## Exercise details
Answer these questions from the profile of Anne Yoder:
(a) How many years did she serve as director of the Duke Lemur Center?
(b) What was the Duke Lemur Center called when her undergraduate class visited it?
(c) At which university was she an associate professor?

## Text provided
# # # #
Anne Yoder is the Braxton Craven Professor of Evolutionary Biology at Duke University, where she spent 12 years as the director of the Duke Lemur Center before stepping down in June. As director, Yoder revolutionized the research center, doubling its research activity and constructing new housing facilities for the 285 new lemurs born in the faculty during her tenure.

In her new position, Yoder is devoting herself to her research in biodiversity conservation through the use of integrative evolutionary genetics. As a researcher, Yoder’s work in evolutionary biology has been centered around Madagascar’s complex animal and plant life, studying how the unique convergence of climate, geography, and genetics create such a diverse ecological environment. She is currently on a year-long research sabbatical and will spend time in Europe and northwestern Madagascar, exploring species dynamics in mouse lemurs. She is also working on a book project with colleagues in the United Kingdom. She will resume teaching in fall 2019.

Yoder’s passion for the lemurs was ignited as an undergraduate at the University of North Carolina at Chapel Hill when her class took a trip to the Duke Primate Center (now the Duke Lemur Center). Yoder completed her Ph.D. in biology at Duke after spending two years as a research technician at the Smithsonian’s Museum of Natural History.

Her research in evolutionary biology has been supported most recently by fellowships from the John Simon Guggenheim Foundations and the Alexander von Humboldt Foundation. Over her career, she has received funding from the Burroughs Wellcome Fund, the L.S.B. Leakey Foundation, the Margot Marsh Biodiversity Fund, and Sigma Xi. The National Science Foundation has supported Yoder from the beginning of her career, including funding for her postdoctoral fellowship at Harvard.

Prior to her return to Duke, Yoder was an assistant professor at Northwestern and an associate professor at Yale University, where she received tenure. In 2005, Duke recruited Yoder to lead the Duke Lemur Center.
# # # #
## Input data

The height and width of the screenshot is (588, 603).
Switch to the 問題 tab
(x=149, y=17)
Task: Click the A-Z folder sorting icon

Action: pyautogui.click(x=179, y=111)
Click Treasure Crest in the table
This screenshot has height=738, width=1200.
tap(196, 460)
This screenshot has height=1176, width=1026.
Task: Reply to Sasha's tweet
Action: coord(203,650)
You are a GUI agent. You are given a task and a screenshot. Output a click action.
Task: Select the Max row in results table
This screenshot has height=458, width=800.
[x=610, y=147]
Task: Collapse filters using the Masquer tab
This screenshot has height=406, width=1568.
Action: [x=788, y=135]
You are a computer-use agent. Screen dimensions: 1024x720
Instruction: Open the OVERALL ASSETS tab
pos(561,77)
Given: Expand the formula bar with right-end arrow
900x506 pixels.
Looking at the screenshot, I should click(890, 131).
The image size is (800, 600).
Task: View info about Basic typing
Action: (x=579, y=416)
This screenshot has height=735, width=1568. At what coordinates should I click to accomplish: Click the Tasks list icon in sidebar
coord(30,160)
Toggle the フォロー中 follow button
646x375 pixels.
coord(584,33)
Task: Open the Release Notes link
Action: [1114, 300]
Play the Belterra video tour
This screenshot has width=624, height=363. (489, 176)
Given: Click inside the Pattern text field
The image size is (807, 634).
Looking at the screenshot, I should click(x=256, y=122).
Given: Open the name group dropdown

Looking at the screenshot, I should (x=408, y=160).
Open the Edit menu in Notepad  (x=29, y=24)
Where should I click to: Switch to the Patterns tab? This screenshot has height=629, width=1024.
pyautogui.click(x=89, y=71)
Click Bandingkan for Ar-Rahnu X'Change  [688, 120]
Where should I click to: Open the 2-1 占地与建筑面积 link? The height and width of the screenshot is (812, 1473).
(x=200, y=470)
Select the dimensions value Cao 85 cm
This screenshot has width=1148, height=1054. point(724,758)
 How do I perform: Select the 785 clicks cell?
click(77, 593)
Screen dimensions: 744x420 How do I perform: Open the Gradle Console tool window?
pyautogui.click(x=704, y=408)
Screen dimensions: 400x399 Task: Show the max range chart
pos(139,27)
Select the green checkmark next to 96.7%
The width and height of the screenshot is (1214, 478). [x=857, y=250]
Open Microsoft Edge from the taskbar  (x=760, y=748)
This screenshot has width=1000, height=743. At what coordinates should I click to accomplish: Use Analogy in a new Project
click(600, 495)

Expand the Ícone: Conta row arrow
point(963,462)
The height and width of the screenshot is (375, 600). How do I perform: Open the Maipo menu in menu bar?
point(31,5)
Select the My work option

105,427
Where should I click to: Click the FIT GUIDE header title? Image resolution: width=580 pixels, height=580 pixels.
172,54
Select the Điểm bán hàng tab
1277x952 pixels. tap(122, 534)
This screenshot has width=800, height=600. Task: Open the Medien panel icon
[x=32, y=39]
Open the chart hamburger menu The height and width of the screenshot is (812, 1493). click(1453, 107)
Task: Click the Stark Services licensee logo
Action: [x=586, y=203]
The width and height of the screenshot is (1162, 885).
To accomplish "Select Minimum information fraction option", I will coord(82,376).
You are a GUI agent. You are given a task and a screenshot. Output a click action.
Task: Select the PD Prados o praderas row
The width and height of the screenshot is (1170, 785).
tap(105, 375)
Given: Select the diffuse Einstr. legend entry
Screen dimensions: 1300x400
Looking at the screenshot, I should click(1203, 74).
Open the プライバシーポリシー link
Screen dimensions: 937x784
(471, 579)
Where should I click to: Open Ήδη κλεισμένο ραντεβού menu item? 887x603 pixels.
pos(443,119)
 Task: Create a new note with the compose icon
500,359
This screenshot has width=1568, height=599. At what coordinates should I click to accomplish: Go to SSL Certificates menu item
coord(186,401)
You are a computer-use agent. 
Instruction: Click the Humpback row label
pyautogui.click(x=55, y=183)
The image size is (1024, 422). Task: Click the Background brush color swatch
# # # #
## Your response
(a) 12 years
(b) The Duke Primate Center
(c) Yale University